### ÉNONCÉ 1
Répondez à ces questions sur le texte consacré au développement de Poitiers et de Châtellerault :
(a) Sur quelle logique économique le développement de Poitiers peut-il surtout reposer, selon le texte ?
(b) Quel territoire sert de terrain d'étude à la thèse en cours mentionnée ?
(c) Quelle étude comprend une partie consacrée à l'évaluation des SPL ?

★ ★ ★ ★ ★ ★ ★

Pour Poitiers, certains candidats dénoncent l’absence d’une politique ambitieuse d’attractivité vis-à-vis des entreprises privées, à l’heure où la mondialisation met
tous les territoires en concurrence. C’est oublier que le développement des territoires peut se faire hors mondialisation, pour reprendre la formule de Davezies : il peut reposer sur une logique
d’économie résidentielle, plus que sur une logique d’économie productive et, compte tenu des caractéristiques de Poitiers, la première logique apparaît comme plus pertinente. Je ne développe pas
pour l’instant, je renvoie simplement à la lecture de l’ouvrage de
Davezies
, avec à suivre une note de lecture de cet ouvrage (avec des éléments de critique qui me semblent intéressants de mettre au débat), et un papier sur l’impact en termes de
développement local de quelques grandes institutions publiques poitevines.

Pour Châtellerault, le coeur du problème tient aux transformations de l’industrie. Le problème est que certains ont un peu trop présent à l’esprit
l’enchaînement Déclin de la France car Désindustrialisation car Délocalisations. Les travaux menés au sein de mon laboratoire (une thèse en cours sur les échelles spatiales de l’innovation a
comme terrain d’étude le territoire de Châtellerault) montrent que les choses sont un peu plus complexes que cela… Le deuxième problème est que sur ce territoire comme sur de nombreux
autres (ah, le mimétisme des institutions…), la réponse qui semble émerger consiste à mettre en place un cluster, afin que les entreprises locales travaillent plus souvent ensemble. Là
encore, je ne développe pas outre mesure, mais je doute de la pertinence d’une telle réponse, pour tout un ensemble de raisons. Je renvoie pour l’heure à l’étude du Cepremap sur les Pôles de compétitivité, qui comprend une partie très intéressante consacrée à l’évaluation
des SPL, avec à suivre, là aussi, une note de lecture sur cette étude (si la partie étude empirique est remarquable, je ne partage pas toutes les implications qu’en tirent les auteurs, j’y
reviendrai pour alimenter le débat).

★ ★ ★ ★ ★ ★ ★

### ÉNONCÉ 2
Restituez sous forme de liste JSON de chaînes tout ce qui va du début des enregistrements jusqu'à la ligne contenant "Looking at the screenshot, I should tap(745, 84).", incluse. Mettez une chaîne par ligne et omettez les lignes vides.

★ ★ ★ ★ ★ ★ ★

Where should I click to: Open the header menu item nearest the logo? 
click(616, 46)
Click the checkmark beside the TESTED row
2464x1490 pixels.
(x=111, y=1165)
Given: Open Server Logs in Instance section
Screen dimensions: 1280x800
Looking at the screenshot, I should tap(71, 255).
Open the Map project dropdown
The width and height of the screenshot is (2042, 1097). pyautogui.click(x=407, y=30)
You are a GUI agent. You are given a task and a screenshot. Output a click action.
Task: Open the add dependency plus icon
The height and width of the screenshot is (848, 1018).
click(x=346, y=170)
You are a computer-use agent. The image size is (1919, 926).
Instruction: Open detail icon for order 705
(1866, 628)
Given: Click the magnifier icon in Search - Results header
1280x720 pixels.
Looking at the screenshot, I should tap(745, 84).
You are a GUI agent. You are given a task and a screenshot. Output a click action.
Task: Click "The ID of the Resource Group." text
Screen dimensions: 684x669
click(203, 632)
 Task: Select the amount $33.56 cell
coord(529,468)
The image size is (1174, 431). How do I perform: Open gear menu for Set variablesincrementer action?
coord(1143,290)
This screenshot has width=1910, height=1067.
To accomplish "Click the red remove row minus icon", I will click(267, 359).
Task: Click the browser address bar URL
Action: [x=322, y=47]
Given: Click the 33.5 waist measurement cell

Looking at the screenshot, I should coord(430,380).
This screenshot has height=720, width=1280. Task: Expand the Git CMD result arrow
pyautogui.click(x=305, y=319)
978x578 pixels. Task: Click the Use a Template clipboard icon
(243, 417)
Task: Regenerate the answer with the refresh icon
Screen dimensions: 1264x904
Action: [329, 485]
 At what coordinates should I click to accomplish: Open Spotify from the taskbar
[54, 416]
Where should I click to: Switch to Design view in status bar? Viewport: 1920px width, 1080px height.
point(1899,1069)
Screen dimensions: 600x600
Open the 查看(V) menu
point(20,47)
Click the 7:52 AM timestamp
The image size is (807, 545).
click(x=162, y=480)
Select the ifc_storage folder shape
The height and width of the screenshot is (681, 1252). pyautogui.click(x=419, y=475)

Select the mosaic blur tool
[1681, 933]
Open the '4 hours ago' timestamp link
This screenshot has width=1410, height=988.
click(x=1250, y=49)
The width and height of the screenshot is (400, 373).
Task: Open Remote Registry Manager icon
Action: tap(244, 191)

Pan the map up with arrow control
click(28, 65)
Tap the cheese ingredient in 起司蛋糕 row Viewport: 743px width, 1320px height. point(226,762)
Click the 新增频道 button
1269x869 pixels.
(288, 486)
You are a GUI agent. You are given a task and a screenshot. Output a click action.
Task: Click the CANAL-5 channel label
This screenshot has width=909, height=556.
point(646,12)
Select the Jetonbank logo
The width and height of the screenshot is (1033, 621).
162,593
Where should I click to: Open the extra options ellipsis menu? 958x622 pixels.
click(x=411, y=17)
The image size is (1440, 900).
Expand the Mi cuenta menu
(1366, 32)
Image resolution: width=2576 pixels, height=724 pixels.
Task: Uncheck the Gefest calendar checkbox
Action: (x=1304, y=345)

★ ★ ★ ★ ★ ★ ★

### RÉPONSE 1
(a) Une logique d'économie résidentielle.
(b) Le territoire de Châtellerault.
(c) L'étude du Cepremap sur les Pôles de compétitivité.

### RÉPONSE 2
[
  "Where should I click to: Open the header menu item nearest the logo? ",
  "click(616, 46)",
  "Click the checkmark beside the TESTED row",
  "2464x1490 pixels.",
  "(x=111, y=1165)",
  "Given: Open Server Logs in Instance section",
  "Screen dimensions: 1280x800",
  "Looking at the screenshot, I should tap(71, 255).",
  "Open the Map project dropdown",
  "The width and height of the screenshot is (2042, 1097). pyautogui.click(x=407, y=30)",
  "You are a GUI agent. You are given a task and a screenshot. Output a click action.",
  "Task: Open the add dependency plus icon",
  "The height and width of the screenshot is (848, 1018).",
  "click(x=346, y=170)",
  "You are a computer-use agent. The image size is (1919, 926).",
  "Instruction: Open detail icon for order 705",
  "(1866, 628)",
  "Given: Click the magnifier icon in Search - Results header",
  "1280x720 pixels.",
  "Looking at the screenshot, I should tap(745, 84)."
]